[tei-council] on <editorialDecl>

Wed Jan 30 11:15:43 EST 2008

[My apologies -- I've already been traveling for 2 weeks this year,
and as a result am a bit behind on reading Council threads. If this
has already been brought up, please just refer me to the recent
conversation.]

The P5 content model of <editorialDecl> is currently more restrictive
than the P4 equivalent in one important way. I think P4 had it right,
and that the current model demonstrates arrogance on our part.
Furthermore, because reverting to the P4 world view would not break
any existing TEI P5 documents, this may well be considered a
corrigible error.

P5 model:    ( model.pLike+ | model.editorialDeclPart+ )

P4 model:    ( p+ | ( model.editorialDeclPart+, p* ) )

That is, in P4 we said "you can just have chunks of prose, or, for
those things that we can forecast what you might need to talk about,
you can use these nifty special-purpose elements ... BTW, if you use
both free-prose <p> elements and nifty special-purpose elements, you
have to put the special-purpose ones first".

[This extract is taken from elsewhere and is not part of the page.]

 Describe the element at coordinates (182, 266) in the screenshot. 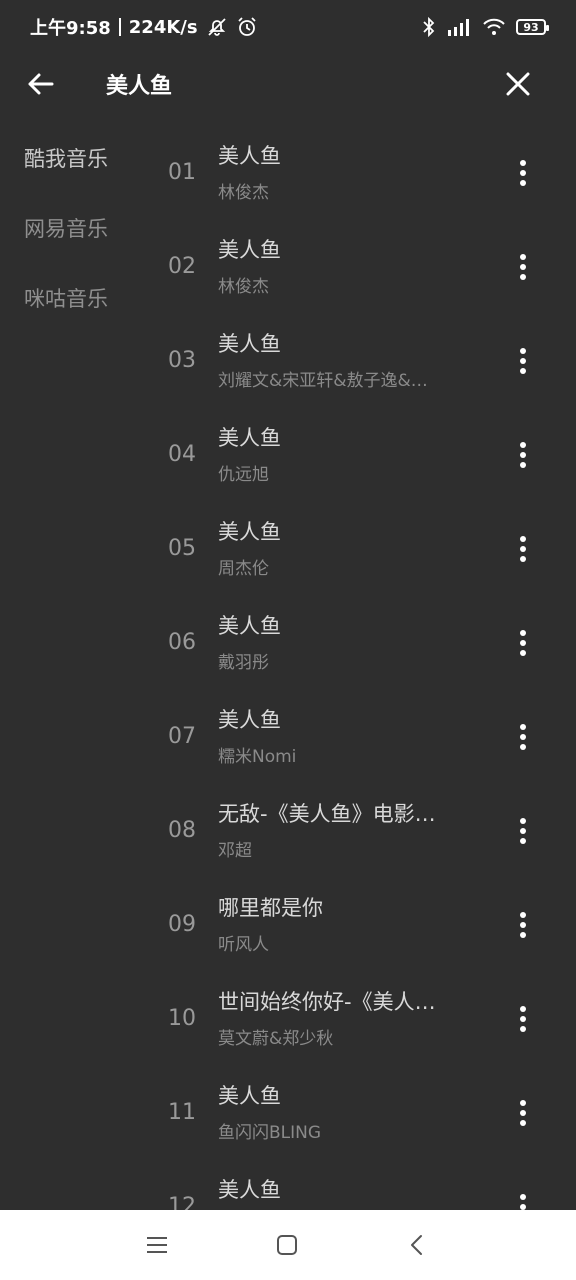

I see `song-number: 02` at that location.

This was great. Where the TEI had anticipated the kinds of editorial
policies I want to express, I had some useful elements and attributes
with controlled vocabularies to express them with. If there was more
information to include, I tacked it on in a <p> element and went on
my merry way.

But now in P5 we say "you can just have chunks of prose, or, if we
have forecast everything you might need to talk about, you can use
these nifty special-purpose elements ... but, if you have even so
much as 1 thing to say that we haven't predicted and created a nifty
special-purpose element for, you have to use all prose".

So now if I have even so much as 1 bit of editorial policy I wish to
express that the TEI has not anticipated, I am forced to make a
choice: use TEI's useful special-purpose elements and forgo other
information or use all prose and forgo the controlled vocabulary,
predictability, etc. of the special-purpose elements.

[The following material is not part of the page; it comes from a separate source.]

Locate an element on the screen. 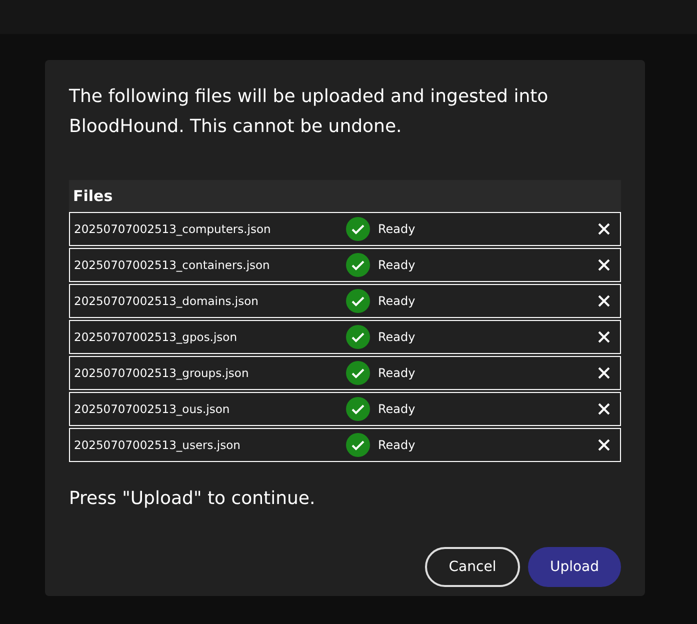 Image resolution: width=697 pixels, height=624 pixels. file-name: 20250707002513_ous.json is located at coordinates (152, 409).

Now, there is a reason for what (to me, and perhaps to you) seems
like madness. This change was made in our strive to ensure that users
could easily remove elements in their customizations and get valid
DTDs out. If a user were to delete all elements in
model.editorialDeclPart[1], the P4 content model would be reduced to 
  ( p+ | ( p* ) )
which is valid in RELAX NG, but illegal in DTDs (and in XSD version
1). At the time it was argued that it is an inordinate strain upon a
customizing user to have to go in and change the content model of
<editorialDecl>, and that it was too difficult to have the DTD
generation software do something else.

But by now the DTD generation software *does* do something else. When
asked to produce a DTD for
  ( p+ | ( model.editorialDeclPart+, p* ) )
Roma now produces
  ( p+ | ( _DUMMY_model.editorialDeclPart+, p* ) )
which is perfectly reasonable. (The DUMMY token is not declared, but
it is valid in DTDs to refer to an undeclared element in a
content model.)

So I am hoping the time is ripe to give P5 users the expressive
flexibility of P4, here.

Notes
-----
[1] <correction>, <hyphenation>, <interpretation>, <normalization>,
    <quotation>, <segmentation>, and <stdVals>.